> Task set:
a. In the piece on digital media and disembodiment, rewrite the passage from "If you or anyone" up to and including "make you feel.", replacing "physical environment" with "immediate surroundings".
b. Shorten the paragraph beginning "There are other influences" from the piece on digital media and disembodiment, keeping its main facts.

> Selected excerpt:
※ ※ ※
When I say that the electrical environment and digital in particular causes disembodiment, I mean that it’s like living on the astral plane. People seem to be thinking without their heart or their brain. There is no empathy possible on the internet because that requires the sensitivity of the emotions and of the body. Yet speech and actions still have impact.

Marshall’s son Eric, who lived well into the digital age, wrote, “The body is everywhere assaulted by all of our new media, a state which has resulted in deep disorientation of intellect and destabilization of culture throughout the world. In the age of disembodied communication, the meaning and significance and experience of the body is utterly transformed and distorted.”

If you read this as a poem, it’s easier to follow. Take each line as its own statement — a statement of what is happening to you, your world, and the world.

The body is everywhere assaulted
by all of our new media,
a state which has resulted
in deep disorientation of intellect
and destabilization of culture
throughout the world.

In the age of disembodied communication,
the meaning and significance
and experience of the body
is utterly transformed and distorted.

Utterly transformed and distorted. Why is the world the way it is now? You have a clue. The question is what, if anything, we can do about it.

Wallkill View Farms, New Paltz. Photo by Eric.

The Sign of Mental Integration

Virgo is the sign of mental integration. This offers an answer to the fragmenting, even shattering influence of “new media,” which for us means exposure to the digital environment. It’s essential to be situationally aware in this environment.

If you or anyone else is acting strangely, irrationally, heartlessly, or with any disregard for your brothers and sisters, stop and ask yourself what is happening. If you are feeling unstable, self-judgmental, or like you’re losing control, get off the internet and reach out to someone in your physical environment.

There are other influences that are working to neutralize our feelings and separate us from one another. Most of them are environmental, ranging from the rising tide of chemicals, to the panic (conscious or unconscious) that many are feeling about the planet heating up.

While the whole world has been swallowed by the digital environment, you still have some control over your inputs. You have the freedom to select those with whom you communicate. You might choose based on how they make you feel.

And you have a great deal of freedom over what you eat, though sticking to your choices can take some discipline. But it’s worth it: this one area of personal choice has more influence over how you feel than you may imagine.

With love,

Eric signature

SIDEBAR:
Venus in Virgo Square Mars in Gemini

One distinctive feature of today’s chart is Venus square Mars. I cover that in some detail in an article called Venus Square Mars: A Case in Point from a couple of years ago. But I’ll add a short summary here.

This is about the power dynamics of sexual desire. In Western society, especially the United States, we expect sex to be a kind of political event. That’s how it’s portrayed in the news — marches in the streets, Supreme Court rulings, and so on — and as Redstockings Feminist Collective used to say, “The personal is political.”
※ ※ ※
[Stored items]

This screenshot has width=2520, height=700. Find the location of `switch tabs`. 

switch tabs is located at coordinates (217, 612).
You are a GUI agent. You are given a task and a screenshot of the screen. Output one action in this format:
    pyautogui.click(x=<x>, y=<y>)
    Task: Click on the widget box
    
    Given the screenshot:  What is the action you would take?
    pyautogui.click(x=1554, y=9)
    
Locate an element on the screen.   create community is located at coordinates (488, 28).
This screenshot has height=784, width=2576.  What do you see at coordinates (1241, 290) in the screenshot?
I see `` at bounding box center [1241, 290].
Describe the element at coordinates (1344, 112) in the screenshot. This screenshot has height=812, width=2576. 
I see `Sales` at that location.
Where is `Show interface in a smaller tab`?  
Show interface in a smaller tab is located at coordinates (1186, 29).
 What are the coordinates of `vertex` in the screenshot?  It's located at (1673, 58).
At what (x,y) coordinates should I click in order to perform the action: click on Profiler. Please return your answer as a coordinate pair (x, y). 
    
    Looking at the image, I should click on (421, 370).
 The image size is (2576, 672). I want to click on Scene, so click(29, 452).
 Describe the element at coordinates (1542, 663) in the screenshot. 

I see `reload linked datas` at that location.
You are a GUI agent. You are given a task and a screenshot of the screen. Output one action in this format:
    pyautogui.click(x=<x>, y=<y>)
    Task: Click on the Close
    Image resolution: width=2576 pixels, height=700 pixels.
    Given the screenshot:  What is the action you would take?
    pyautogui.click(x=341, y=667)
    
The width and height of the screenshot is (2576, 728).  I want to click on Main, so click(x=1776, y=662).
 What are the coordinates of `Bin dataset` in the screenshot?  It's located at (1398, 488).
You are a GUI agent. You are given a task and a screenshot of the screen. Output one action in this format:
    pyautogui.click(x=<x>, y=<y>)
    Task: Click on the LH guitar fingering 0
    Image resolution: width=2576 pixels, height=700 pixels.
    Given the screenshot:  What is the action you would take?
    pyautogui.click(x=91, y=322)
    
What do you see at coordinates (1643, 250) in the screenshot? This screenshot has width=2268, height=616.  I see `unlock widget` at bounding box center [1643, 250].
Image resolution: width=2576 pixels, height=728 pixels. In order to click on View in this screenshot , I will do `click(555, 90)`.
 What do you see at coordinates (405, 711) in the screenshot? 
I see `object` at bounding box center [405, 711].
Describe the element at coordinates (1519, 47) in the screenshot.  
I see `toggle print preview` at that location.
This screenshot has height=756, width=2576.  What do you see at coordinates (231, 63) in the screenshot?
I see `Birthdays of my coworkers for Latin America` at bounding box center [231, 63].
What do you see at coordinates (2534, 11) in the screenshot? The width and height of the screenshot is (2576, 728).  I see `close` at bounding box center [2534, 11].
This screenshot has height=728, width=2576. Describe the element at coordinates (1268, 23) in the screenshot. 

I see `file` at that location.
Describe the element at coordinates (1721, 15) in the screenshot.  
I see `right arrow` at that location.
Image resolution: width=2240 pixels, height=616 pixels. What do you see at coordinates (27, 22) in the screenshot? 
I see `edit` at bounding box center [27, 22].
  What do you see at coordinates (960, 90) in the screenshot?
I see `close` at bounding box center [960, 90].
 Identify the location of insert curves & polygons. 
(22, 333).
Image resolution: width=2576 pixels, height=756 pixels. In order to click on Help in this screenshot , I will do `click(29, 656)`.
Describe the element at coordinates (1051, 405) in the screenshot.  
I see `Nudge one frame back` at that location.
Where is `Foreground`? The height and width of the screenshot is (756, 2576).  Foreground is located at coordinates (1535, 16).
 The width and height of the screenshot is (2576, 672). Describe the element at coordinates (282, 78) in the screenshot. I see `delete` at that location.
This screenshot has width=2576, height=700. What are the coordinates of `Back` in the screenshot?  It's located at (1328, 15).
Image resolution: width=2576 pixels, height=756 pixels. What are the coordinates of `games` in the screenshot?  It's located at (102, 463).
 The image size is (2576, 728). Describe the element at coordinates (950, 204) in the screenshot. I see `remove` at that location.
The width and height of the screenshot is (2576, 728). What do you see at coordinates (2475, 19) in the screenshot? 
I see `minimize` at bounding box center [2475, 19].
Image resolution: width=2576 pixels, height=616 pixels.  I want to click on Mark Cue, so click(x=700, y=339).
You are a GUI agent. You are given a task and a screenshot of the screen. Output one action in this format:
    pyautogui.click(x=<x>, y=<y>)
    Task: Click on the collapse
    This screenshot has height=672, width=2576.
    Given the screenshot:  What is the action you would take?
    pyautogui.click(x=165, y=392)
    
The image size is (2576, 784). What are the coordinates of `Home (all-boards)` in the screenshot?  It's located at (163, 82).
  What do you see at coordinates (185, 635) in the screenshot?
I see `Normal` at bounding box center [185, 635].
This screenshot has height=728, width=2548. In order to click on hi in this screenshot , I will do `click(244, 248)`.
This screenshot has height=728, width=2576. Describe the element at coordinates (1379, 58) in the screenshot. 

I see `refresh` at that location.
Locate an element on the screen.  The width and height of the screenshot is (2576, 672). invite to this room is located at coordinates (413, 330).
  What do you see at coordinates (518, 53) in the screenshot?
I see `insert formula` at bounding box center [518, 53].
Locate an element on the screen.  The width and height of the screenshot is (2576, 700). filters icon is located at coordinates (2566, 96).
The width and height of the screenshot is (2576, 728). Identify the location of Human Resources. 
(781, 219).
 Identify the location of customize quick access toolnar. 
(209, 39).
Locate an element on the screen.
※ ※ ※
> Responses in order:
a.
If you or anyone else is acting strangely, irrationally, heartlessly, or with any disregard for your brothers and sisters, stop and ask yourself what is happening. If you are feeling unstable, self-judgmental, or like you’re losing control, get off the internet and reach out to someone in your immediate surroundings.

There are other influences that are working to neutralize our feelings and separate us from one another. Most of them are environmental, ranging from the rising tide of chemicals, to the panic (conscious or unconscious) that many are feeling about the planet heating up.

While the whole world has been swallowed by the digital environment, you still have some control over your inputs. You have the freedom to select those with whom you communicate. You might choose based on how they make you feel.

b. Other influences, mostly environmental, are also working to neutralize our feelings and separate us. They range from the rising tide of chemicals to the conscious or unconscious panic many feel about the planet heating up.